De Britse premier gelooft niet dat het regeringsleger in Syrië aan de winnende hand is en vindt dat het Westen meer moet doen om de 'goede' rebellen te helpen.
In een interview met de BBC zei David Cameron zondag dat het Verenigd Koninkrijk meer zou moeten doen "om die groepen in de oppositie te steunen die streven naar een vrij, democratisch en pluralistisch Syrië."
Helaas lijken die groepen in de minderheid en zijn ze sowieso weinig effectief op het slagveld.
Het olierijke oosten van het land is grotendeels in handen van Koerdische en islamistische oppositiegroepen die, in tegenstelling tot het zogenaamde Vrije Syrische Leger, de regeringstroepen buiten de deur weten te houden.
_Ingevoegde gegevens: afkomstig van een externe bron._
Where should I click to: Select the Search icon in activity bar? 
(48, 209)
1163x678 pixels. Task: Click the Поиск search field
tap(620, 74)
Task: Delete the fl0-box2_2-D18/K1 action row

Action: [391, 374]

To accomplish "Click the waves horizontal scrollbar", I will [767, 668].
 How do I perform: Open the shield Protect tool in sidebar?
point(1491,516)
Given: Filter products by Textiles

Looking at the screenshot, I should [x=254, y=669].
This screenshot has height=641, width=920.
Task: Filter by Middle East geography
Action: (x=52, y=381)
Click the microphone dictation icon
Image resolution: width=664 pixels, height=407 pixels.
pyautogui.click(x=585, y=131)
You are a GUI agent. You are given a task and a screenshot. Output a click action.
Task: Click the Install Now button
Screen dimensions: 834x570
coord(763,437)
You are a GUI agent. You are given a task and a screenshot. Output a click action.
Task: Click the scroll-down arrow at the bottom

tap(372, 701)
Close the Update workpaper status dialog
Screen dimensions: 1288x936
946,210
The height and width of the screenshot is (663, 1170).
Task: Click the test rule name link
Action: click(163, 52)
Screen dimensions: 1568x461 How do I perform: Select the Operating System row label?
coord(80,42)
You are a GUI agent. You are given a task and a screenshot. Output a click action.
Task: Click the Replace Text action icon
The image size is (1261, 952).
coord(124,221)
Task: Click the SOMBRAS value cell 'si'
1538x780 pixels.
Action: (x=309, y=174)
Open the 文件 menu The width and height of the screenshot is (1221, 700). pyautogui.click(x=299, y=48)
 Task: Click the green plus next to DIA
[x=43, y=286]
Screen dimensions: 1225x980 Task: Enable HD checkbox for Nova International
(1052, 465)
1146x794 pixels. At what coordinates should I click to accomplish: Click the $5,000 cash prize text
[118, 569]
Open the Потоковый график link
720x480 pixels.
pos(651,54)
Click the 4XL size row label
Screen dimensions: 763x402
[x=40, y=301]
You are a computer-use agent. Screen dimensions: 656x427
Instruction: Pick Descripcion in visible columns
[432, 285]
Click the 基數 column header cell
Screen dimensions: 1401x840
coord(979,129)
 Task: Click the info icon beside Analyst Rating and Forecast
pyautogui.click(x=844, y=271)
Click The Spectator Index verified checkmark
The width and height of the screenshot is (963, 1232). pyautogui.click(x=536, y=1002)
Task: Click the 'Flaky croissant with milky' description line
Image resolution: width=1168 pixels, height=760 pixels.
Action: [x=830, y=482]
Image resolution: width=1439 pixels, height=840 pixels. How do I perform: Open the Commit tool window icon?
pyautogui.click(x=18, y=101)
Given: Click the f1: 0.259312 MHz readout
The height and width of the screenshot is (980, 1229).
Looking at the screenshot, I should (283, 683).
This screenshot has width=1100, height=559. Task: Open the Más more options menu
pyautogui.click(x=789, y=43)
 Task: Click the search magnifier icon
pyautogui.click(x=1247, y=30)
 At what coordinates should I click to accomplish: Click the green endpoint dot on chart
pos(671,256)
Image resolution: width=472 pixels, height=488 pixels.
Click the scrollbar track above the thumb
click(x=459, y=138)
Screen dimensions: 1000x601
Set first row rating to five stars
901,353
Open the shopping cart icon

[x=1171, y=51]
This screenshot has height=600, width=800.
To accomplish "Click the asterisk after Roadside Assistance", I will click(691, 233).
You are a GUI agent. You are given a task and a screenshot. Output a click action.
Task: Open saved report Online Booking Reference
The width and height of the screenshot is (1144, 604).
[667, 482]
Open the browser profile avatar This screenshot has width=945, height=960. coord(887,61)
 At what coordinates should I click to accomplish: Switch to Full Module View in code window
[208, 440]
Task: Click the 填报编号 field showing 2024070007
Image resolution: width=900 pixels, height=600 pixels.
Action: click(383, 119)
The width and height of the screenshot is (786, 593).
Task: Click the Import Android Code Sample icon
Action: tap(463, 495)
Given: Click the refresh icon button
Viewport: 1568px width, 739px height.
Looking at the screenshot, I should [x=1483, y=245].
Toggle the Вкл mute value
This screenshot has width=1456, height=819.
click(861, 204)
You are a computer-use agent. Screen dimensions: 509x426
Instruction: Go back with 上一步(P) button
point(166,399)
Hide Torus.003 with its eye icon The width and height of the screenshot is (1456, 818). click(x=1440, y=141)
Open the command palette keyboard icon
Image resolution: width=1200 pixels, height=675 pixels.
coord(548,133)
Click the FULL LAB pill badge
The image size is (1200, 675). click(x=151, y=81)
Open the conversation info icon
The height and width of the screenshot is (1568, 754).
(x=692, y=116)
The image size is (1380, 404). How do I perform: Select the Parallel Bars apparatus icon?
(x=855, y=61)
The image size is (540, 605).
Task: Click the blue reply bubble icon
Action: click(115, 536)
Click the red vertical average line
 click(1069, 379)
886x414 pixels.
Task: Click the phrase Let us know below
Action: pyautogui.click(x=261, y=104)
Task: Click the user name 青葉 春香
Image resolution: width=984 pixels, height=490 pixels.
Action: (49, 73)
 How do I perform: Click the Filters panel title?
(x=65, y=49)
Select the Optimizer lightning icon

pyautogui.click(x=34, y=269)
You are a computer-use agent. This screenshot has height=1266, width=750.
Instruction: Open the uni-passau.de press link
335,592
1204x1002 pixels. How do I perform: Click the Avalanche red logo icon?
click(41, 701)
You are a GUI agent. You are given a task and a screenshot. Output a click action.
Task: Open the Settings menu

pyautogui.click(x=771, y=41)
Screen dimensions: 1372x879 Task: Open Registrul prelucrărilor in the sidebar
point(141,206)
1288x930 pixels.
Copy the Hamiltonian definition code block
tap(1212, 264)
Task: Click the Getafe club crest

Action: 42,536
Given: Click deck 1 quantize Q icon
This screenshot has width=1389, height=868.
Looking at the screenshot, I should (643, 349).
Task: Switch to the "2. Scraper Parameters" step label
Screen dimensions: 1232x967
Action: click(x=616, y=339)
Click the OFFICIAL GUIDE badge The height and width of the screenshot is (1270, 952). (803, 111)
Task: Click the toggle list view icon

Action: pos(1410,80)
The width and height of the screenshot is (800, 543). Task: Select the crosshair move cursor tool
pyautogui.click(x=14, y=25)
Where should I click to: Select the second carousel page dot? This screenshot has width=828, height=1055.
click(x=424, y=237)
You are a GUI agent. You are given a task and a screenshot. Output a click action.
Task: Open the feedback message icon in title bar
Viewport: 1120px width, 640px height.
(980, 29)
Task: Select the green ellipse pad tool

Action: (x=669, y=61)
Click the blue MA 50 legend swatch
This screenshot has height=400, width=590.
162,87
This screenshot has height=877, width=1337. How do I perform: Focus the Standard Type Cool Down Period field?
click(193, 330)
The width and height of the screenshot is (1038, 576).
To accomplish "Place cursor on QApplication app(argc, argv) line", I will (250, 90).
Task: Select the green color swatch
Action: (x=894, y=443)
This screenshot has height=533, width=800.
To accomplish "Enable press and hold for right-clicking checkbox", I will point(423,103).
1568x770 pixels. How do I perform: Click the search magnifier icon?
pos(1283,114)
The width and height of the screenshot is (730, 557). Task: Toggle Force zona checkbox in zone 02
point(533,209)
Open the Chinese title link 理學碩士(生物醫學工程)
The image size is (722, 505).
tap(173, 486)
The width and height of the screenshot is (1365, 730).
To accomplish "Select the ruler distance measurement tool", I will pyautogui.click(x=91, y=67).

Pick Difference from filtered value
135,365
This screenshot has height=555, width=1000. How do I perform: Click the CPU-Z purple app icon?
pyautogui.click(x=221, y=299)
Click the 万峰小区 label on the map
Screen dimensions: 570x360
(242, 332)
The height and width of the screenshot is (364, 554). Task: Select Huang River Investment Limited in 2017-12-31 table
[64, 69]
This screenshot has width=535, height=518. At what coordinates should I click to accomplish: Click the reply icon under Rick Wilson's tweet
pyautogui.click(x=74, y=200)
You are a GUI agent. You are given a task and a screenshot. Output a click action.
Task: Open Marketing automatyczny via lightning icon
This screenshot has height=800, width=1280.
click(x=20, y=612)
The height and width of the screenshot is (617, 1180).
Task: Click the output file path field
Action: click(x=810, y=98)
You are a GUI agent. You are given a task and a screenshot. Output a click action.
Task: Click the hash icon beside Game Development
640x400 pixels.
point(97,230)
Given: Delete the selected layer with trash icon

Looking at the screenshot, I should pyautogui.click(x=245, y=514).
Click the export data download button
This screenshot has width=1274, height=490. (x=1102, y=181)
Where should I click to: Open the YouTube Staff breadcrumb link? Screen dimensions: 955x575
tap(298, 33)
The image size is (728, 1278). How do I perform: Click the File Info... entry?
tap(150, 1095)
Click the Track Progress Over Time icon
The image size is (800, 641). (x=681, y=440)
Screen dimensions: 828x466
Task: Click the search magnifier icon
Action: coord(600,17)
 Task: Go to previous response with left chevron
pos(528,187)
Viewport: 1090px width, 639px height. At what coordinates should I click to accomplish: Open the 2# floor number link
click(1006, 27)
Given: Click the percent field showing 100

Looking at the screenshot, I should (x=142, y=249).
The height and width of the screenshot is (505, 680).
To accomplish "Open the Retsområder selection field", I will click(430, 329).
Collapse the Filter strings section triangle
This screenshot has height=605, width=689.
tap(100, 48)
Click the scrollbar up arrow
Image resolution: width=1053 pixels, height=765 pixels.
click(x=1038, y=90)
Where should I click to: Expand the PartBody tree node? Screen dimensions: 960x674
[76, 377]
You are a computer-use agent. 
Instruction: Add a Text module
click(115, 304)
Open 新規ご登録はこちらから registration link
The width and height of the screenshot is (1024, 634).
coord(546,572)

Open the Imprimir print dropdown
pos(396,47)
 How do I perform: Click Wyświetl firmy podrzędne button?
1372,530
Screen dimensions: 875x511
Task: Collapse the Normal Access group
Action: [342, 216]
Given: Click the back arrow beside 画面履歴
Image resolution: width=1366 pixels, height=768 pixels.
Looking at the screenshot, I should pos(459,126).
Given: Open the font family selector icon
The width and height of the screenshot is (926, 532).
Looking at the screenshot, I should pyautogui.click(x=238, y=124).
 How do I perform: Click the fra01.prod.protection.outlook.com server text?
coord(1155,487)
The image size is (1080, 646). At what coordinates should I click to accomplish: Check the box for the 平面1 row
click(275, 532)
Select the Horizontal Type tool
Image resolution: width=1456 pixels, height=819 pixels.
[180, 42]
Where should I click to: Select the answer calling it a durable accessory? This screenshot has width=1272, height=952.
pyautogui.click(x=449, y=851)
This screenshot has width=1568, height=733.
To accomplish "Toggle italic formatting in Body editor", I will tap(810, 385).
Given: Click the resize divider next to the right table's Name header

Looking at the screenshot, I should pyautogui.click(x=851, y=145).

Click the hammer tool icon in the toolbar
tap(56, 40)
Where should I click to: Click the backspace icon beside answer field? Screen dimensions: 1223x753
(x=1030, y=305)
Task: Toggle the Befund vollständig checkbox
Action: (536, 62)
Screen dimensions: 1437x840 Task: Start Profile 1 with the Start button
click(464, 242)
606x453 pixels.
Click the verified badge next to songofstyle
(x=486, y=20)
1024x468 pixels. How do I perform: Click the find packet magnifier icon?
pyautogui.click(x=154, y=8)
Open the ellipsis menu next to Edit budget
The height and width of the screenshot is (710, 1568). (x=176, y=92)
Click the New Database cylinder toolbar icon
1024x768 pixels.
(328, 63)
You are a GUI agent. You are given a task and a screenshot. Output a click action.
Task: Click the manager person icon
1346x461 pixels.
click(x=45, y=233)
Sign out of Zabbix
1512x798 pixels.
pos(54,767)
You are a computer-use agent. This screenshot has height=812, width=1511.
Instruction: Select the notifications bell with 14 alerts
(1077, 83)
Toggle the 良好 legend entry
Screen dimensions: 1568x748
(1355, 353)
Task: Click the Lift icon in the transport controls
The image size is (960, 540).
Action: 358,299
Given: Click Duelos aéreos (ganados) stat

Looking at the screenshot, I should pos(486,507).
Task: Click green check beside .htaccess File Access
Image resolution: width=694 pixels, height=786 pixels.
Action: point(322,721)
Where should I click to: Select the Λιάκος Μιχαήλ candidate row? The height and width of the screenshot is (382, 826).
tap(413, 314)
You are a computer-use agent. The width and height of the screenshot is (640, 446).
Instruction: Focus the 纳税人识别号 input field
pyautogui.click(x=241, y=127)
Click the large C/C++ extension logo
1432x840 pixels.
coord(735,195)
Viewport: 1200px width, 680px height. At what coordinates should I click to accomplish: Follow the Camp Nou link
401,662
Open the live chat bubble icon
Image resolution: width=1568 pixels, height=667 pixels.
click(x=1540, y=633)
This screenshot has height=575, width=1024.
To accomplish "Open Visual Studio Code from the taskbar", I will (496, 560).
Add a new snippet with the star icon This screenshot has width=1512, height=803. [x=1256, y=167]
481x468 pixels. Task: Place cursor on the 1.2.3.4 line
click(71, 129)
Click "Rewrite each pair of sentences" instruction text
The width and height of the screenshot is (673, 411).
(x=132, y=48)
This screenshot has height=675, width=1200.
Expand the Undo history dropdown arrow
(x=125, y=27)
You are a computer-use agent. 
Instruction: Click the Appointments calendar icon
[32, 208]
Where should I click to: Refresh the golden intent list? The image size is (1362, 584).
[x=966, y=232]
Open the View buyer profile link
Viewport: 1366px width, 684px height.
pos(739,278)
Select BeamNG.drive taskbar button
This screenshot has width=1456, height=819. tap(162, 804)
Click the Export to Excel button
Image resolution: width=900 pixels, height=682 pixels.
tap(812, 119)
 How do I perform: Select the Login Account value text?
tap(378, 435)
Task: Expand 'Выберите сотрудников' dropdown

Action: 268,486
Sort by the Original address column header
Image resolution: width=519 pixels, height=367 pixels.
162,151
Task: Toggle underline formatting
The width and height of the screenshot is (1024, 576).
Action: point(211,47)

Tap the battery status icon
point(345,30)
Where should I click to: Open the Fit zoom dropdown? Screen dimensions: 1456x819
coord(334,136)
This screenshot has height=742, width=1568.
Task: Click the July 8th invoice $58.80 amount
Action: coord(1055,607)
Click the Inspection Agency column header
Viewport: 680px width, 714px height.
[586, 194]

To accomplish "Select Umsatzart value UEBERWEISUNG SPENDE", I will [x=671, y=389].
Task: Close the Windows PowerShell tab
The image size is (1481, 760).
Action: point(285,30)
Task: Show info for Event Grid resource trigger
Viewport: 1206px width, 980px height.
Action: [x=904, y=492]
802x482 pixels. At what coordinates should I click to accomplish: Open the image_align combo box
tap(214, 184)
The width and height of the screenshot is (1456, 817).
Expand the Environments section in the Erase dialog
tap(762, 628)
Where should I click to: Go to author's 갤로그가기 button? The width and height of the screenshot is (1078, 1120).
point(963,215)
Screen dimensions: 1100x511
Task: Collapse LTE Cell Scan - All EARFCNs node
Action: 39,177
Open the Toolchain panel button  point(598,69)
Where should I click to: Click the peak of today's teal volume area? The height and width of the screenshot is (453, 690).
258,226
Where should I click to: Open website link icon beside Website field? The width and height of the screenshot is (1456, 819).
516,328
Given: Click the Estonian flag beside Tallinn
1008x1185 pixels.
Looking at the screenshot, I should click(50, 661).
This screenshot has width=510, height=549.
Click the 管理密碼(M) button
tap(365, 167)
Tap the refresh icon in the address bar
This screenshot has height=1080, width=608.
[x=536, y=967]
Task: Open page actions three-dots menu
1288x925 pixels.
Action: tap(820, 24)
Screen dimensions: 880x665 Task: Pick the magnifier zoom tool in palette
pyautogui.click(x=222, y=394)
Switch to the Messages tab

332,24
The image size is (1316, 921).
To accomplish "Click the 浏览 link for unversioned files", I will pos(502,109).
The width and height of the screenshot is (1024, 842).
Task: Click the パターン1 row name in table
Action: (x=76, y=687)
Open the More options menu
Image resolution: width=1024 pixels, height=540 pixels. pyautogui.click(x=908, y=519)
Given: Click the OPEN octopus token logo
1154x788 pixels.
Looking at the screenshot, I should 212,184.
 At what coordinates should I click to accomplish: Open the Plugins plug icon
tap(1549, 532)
Toegeven, zij hebben het ook iets makkelijker, aangezien het regime van president Bashar Assad zich concentreert op de grote steden in het westen, maar ook daar, in bijvoorbeeld Aleppo, zijn de jihadstrijders het fanatiekst.
Cameron weet dat er sprake is "te veel extremisme onder enkelen van de rebellen," maar vindt ook dat critici van zijn beleid niet zo moeten zeuren. "Het heeft geen nut om over de rebellen te klagen als je niet probeert hen te steunen die een vrije, democratisch en pluralistisch Syrië willen."
Echter, Cameron is niet zo enthousiast dat hij wapens wil leveren aan die 'democraten.' Terwijl het Verenigd Koninkrijk, samen met Frankrijk, eerder dit jaar andere Europese landen er nog van weerhield een wapenembargo te verlengen, vindt Cameron het nu blijkbaar te riskant om wapens het land in te sturen. Wel is hij bereid andere vormen van steun te leveren, zoals communicatieapparatuur, technische ondersteuning en training. Maar dat doen de Westerse landen al meer dan een jaar en veel heeft het niet in de situatie veranderd.
Sterker, sinds de Libanese terreurgroep Hezbollah zich aan de zijde van Assad heeft geschaard, heeft de oppositie steeds meer moeite terrein vast te houden. Het is dankzij wapens die uit landen als Saoedi-Arabië en Qatar komen dat de rebellen stand weten te houden. Die landen willen het regime van Assad omver werpen, omdat Syrië onder zijn leiding zich als enige Arabische land aan hun aartsrivaal Iran heeft geallieerd.